- Set problem -
Return, word for word, the passage of the campaign article below that opens with the words containing "Dec. 28, 2008" and closes with "moment in the campaign.".
** start of Excerpt to read **
Dec. 28, 2008

The Road To The White House: The Primaries

Steve Kroft Looks Back At Obama's Iowa Victory And The Tough Campaign Ahead

(CBS)  Senator Clinton won in Ohio and eked out a victory in the Texas primary, but the question of race, which the Obama campaign had long sought to avoid, was about to move center stage in the run-up to the Pennsylvania primary.

The videotaped rantings of Obama's former pastor, Jeremiah Wright, looped endlessly on television, and the Internet produced the candidate's first crisis and a pivotal moment in the campaign.

"We didn't review all of the tapes of Jeremiah Wright as we should have," Axelrod remembered. "And as a result we were kind of caught flat-footed on some of these tapes."

Senior advisor Anita Dunn called a low point in the campaign. "That was a terrible weekend."

"Yeah, and the only one who was calm was Obama," Axelrod added.
** end of Excerpt to read **
** start of Record extracts **
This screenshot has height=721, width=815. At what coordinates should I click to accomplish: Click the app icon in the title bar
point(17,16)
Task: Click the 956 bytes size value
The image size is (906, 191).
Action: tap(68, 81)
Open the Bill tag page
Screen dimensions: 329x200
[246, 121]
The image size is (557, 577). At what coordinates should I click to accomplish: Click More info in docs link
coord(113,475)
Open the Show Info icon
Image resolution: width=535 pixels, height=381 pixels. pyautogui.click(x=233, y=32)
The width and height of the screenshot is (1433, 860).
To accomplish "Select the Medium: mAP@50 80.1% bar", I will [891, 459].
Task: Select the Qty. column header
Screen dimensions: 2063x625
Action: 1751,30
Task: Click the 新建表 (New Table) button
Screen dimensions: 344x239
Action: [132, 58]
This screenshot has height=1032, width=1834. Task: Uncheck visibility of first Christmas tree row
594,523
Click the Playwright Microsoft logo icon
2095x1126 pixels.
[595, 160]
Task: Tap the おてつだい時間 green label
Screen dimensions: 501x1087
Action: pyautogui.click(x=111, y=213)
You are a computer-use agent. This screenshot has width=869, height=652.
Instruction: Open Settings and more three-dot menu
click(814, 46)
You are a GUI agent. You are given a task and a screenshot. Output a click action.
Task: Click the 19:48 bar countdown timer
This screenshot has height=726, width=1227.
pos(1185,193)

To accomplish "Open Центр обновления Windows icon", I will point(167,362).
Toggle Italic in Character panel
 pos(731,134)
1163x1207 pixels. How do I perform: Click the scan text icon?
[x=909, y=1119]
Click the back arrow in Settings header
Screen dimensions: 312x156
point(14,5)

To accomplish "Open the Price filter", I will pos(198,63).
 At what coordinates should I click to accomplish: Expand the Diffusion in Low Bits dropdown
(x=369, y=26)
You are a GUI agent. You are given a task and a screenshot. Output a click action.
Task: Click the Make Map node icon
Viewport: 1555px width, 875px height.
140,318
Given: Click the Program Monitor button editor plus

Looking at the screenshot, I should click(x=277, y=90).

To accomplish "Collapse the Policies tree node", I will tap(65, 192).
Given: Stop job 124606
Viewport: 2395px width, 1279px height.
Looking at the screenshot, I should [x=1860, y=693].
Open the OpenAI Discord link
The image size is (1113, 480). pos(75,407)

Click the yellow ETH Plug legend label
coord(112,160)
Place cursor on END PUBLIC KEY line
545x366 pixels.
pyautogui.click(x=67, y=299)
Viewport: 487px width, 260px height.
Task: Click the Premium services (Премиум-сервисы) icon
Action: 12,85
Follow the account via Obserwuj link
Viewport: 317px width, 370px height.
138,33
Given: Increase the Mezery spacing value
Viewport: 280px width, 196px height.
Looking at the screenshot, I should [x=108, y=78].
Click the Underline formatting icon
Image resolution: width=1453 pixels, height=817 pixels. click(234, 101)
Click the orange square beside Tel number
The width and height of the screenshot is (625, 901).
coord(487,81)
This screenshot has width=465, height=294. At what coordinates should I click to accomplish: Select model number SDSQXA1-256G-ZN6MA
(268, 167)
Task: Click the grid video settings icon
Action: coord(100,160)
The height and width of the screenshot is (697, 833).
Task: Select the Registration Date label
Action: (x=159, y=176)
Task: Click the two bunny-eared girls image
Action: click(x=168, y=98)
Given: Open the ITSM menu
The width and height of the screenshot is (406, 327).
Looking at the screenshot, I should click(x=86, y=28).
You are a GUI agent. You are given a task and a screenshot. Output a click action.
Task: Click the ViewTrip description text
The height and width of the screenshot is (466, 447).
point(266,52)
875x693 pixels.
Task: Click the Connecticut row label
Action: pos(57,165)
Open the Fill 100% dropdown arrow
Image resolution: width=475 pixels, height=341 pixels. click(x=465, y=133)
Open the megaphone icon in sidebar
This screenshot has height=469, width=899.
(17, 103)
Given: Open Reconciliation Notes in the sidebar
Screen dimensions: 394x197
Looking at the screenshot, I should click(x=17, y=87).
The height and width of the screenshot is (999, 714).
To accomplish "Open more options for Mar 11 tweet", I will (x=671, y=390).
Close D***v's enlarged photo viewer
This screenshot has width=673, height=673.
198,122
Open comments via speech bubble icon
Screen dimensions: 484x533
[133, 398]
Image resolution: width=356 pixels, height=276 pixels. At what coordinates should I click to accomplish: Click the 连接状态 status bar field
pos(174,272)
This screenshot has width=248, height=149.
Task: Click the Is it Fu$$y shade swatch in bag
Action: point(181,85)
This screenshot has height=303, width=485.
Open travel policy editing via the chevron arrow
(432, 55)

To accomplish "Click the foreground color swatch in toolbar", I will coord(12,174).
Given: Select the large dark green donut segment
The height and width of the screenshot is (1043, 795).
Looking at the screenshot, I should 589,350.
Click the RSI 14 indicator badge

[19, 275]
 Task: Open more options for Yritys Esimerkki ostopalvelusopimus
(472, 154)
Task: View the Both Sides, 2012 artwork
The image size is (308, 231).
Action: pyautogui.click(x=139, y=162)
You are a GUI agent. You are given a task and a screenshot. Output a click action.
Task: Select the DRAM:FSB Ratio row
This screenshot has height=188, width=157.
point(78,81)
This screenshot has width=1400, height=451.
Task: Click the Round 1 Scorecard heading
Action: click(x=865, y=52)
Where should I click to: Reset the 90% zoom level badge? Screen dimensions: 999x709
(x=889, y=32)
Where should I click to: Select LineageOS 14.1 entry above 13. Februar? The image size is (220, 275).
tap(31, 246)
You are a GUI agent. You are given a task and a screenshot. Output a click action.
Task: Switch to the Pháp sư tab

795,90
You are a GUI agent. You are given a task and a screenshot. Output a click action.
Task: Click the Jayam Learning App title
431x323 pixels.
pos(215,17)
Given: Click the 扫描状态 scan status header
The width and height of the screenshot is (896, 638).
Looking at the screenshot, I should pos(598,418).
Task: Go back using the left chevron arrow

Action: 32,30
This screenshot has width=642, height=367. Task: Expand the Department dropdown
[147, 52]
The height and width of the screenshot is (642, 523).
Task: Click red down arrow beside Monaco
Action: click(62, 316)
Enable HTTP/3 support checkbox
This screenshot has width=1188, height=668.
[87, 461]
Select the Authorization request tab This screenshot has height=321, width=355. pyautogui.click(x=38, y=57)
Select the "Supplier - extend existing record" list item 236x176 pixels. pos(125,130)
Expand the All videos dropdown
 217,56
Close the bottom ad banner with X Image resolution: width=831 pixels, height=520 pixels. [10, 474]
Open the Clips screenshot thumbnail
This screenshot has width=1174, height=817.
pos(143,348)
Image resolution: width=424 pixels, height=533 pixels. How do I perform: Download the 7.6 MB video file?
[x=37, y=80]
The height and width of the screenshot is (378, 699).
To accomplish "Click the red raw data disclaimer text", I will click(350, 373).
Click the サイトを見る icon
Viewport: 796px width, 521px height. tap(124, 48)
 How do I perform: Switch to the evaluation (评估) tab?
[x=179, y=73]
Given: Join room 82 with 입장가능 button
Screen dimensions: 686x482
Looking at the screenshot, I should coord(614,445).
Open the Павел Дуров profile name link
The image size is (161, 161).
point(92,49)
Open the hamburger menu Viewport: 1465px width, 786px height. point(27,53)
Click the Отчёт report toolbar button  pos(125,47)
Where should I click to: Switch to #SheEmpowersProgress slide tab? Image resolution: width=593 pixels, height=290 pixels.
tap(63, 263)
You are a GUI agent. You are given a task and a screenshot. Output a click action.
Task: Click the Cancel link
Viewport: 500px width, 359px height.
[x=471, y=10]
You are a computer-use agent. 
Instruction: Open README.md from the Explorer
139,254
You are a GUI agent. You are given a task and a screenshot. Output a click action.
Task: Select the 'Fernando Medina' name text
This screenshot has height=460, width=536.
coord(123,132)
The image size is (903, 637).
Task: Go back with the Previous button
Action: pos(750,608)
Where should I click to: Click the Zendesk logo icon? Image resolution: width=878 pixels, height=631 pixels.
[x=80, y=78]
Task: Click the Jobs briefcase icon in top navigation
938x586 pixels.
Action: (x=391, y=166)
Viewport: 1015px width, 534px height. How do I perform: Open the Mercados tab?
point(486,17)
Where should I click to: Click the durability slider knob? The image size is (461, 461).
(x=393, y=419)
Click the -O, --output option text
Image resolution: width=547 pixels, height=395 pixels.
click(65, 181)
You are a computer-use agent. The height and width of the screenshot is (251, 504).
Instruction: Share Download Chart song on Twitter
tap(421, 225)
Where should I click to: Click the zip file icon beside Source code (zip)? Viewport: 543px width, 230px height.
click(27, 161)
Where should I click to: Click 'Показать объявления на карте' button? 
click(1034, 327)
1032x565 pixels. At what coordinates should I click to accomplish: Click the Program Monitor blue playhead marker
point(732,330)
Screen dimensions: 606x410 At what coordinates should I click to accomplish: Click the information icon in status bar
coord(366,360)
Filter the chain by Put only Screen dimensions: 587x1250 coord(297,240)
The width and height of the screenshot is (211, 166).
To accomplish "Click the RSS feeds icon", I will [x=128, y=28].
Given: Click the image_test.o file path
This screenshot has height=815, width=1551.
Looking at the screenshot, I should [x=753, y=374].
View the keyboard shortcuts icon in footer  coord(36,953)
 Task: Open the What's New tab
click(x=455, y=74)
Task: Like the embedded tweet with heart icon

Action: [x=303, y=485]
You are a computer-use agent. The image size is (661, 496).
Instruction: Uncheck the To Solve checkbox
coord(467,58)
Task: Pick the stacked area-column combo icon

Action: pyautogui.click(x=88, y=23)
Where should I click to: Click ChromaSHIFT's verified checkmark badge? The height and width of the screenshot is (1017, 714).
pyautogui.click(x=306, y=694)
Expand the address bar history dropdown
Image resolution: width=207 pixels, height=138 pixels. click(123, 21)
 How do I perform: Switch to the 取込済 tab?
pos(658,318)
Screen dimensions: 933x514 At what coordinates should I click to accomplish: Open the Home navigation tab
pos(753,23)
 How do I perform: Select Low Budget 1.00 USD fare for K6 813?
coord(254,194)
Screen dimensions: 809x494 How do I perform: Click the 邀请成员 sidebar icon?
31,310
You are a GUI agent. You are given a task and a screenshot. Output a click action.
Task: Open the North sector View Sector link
** end of Record extracts **
- Task result -
Dec. 28, 2008

The Road To The White House: The Primaries

Steve Kroft Looks Back At Obama's Iowa Victory And The Tough Campaign Ahead

(CBS)  Senator Clinton won in Ohio and eked out a victory in the Texas primary, but the question of race, which the Obama campaign had long sought to avoid, was about to move center stage in the run-up to the Pennsylvania primary.

The videotaped rantings of Obama's former pastor, Jeremiah Wright, looped endlessly on television, and the Internet produced the candidate's first crisis and a pivotal moment in the campaign.